Document text
----------

The late, great, Ivan Neill of the Western People once famously jumbled his metaphors many years ago in his match report of a narrow Mayo loss at Croke Park. The year was 1986 and the match was the league semi-final against Monaghan where we went under by a point, despite having a surfeit of good possession. Ivan was not impressed and he fumed that if such a performance were to be repeated, Mayo were destined to be “always the bride and never the groom”. Twenty-one years on, we are, it would seem, still awaiting the necessary sex-change operation.
We just don’t do national finals all that well, do we? Yesterday, we squared up to a county with its own cripplingly negative record at failing at the final hurdle and the result – for us at least – was depressingly familiar. Somehow, they were able to take the field in a confident manner and face down their demons with a purposeful and direct display of football that worked well given the treacherous underfoot conditions. Somehow, we just weren’t able to do this: we made countless errors, took so many wrong options and rarely looked like posing a serious threat when we went forward.

----------

Record extracts
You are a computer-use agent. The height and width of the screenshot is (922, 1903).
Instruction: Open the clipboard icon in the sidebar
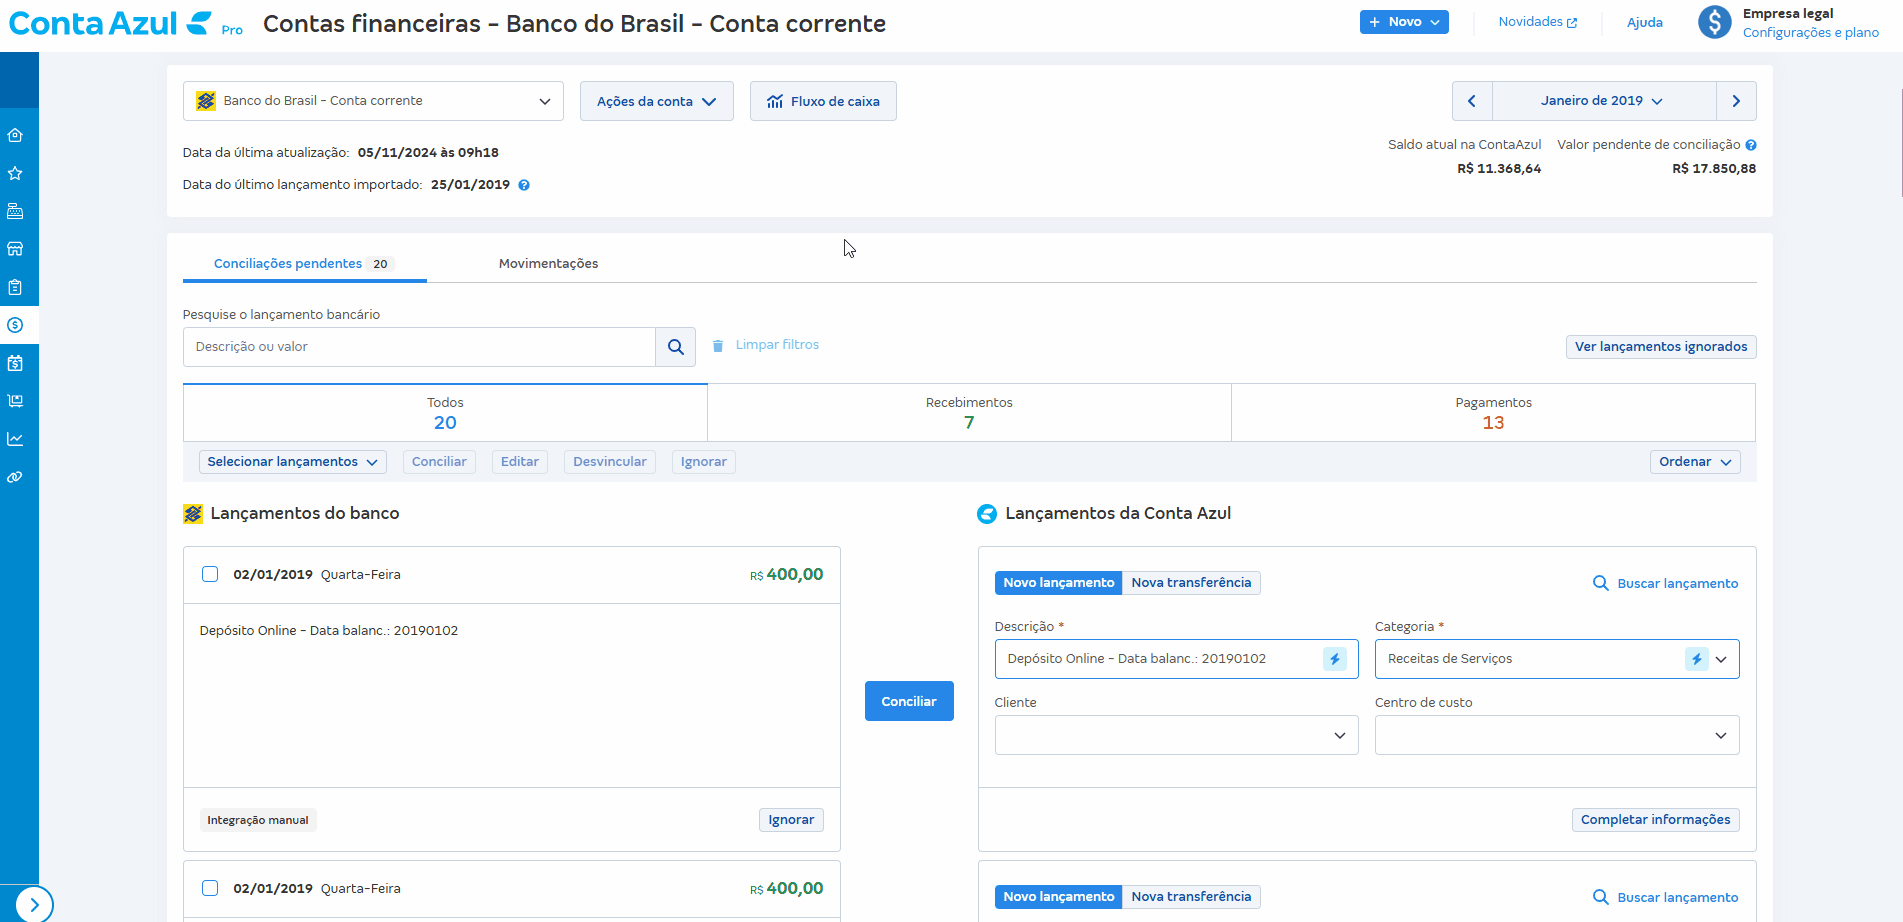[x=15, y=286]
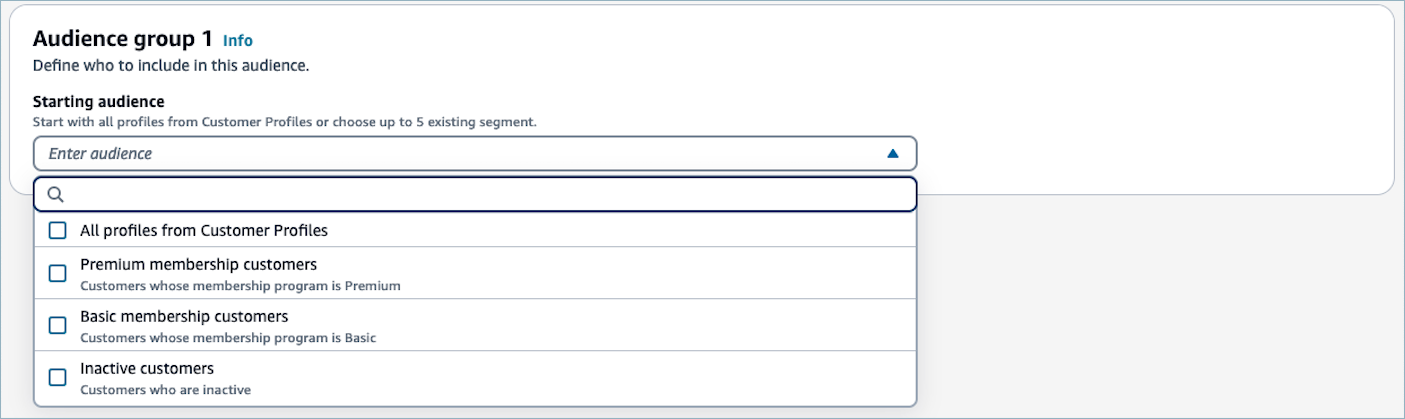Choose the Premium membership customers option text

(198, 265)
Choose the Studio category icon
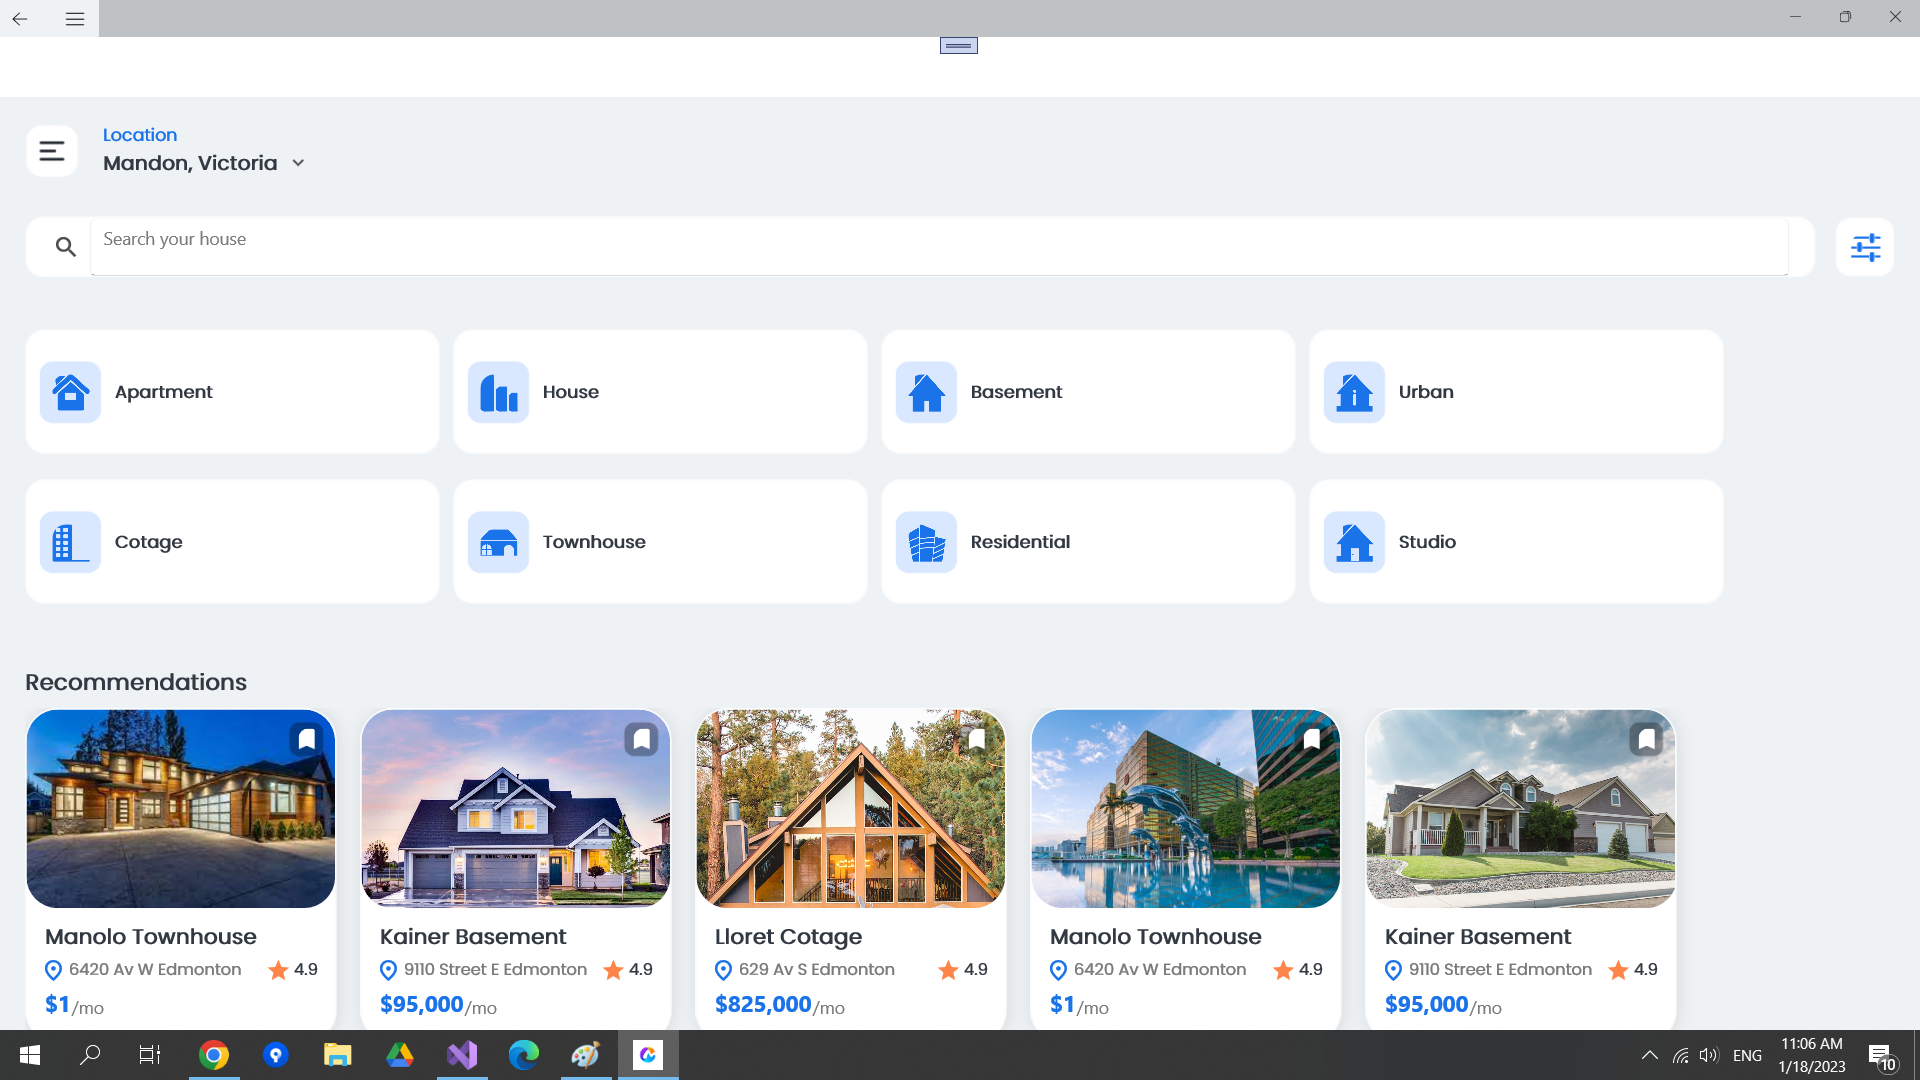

----------

Please answer from the Mayo football text: in what year was the league semi-final that Mayo lost to Monaghan by a point?

Final answer
1986